From the Research
Hyperhidrosis can be effectively managed through a stepwise approach, starting with clinical-strength antiperspirants containing aluminum chloride, as recommended by the most recent and highest quality study 1. The treatment of hyperhidrosis depends on the severity and location of excessive sweating.
- For axillary hyperhidrosis, topical aluminum chloride solution is the initial treatment, followed by botulinum toxin injections as second-line treatment, oral medications as third-line treatment, local surgery as fourth-line treatment, and endoscopic thoracic sympathectomy (ETS) as fifth-line treatment 2.
- For palmar and plantar hyperhidrosis, iontophoresis is considered an effective treatment option, with botulinum toxin injections as an alternative for those who do not respond to iontophoresis 3.

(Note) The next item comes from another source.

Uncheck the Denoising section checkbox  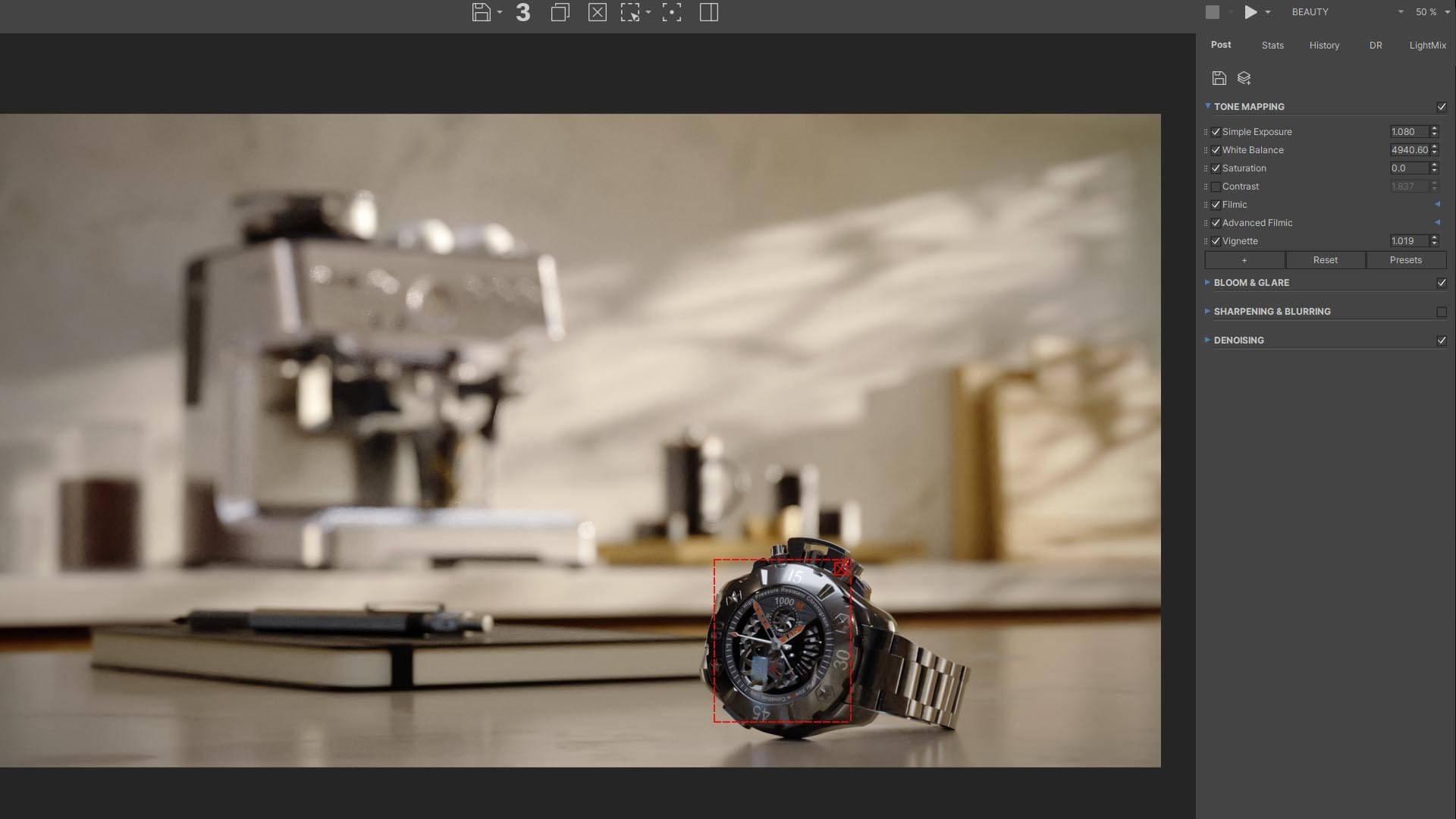1442,340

- For craniofacial hyperhidrosis, oral medications such as glycopyrrolate are considered first-line therapy, with topical medications or botulinum toxin injections as alternative options 2.

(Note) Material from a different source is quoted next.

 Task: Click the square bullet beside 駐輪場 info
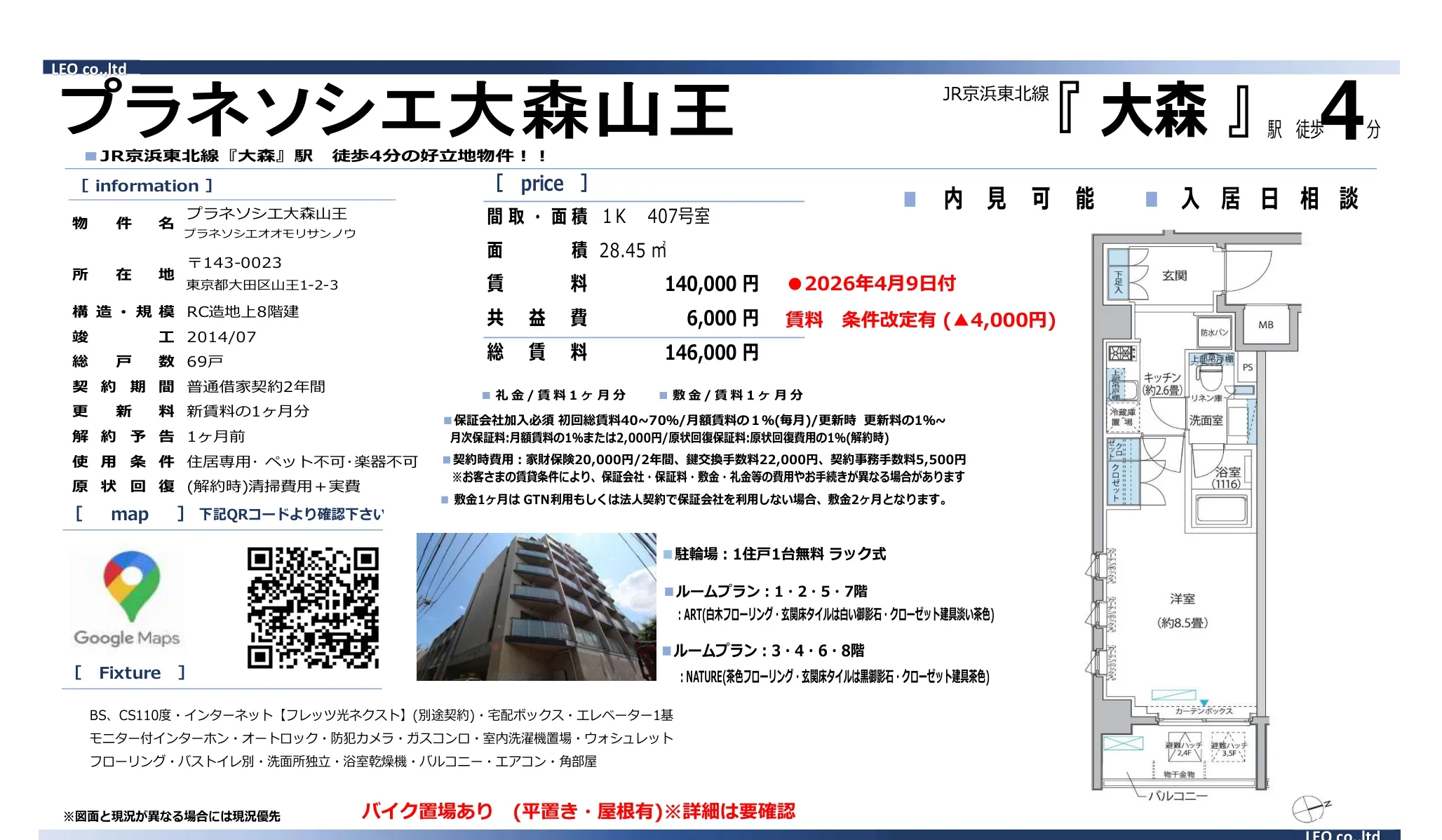click(x=668, y=553)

- Lifestyle modifications, such as wearing moisture-wicking fabrics, avoiding spicy foods and caffeine, and managing stress through relaxation techniques, can also complement medical approaches to managing hyperhidrosis. The choice of treatment depends on the individual response to therapy, as well as the severity and location of excessive sweating, as noted in the study by 1.

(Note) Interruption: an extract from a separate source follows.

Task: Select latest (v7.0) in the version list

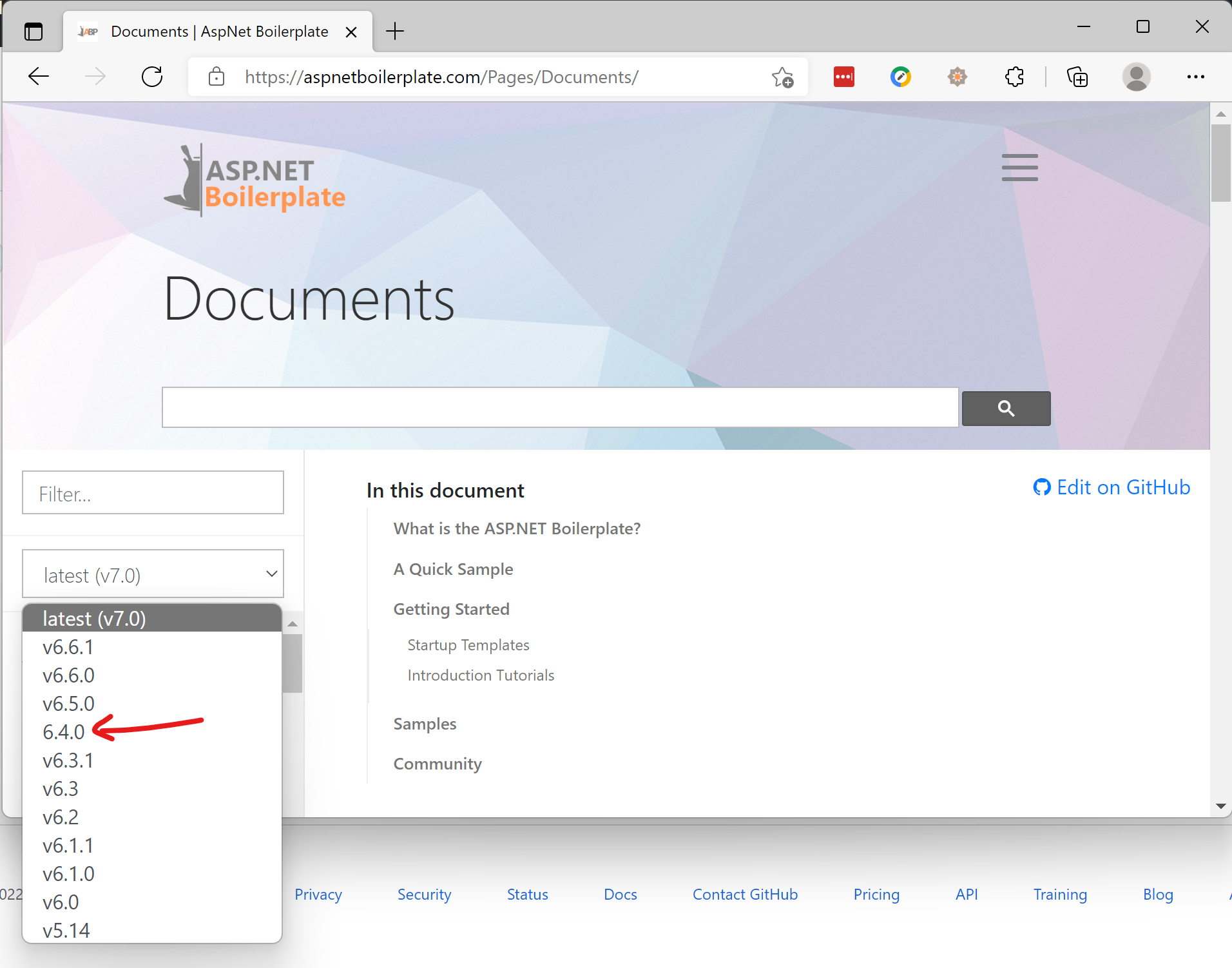Action: [x=93, y=618]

- Botulinum toxin injections have been shown to be effective in reducing sweating in patients with axillary hyperhidrosis, with significant improvement in symptoms 3.
- Iontophoresis has also been shown to be effective in treating palmar and plantar hyperhidrosis, although it may require repeated sessions to maintain efficacy 3.
- Oral medications, such as glycopyrrolate, can be effective in reducing sweating in patients with craniofacial hyperhidrosis, although they may have side effects such as dry mouth and sore throat 4.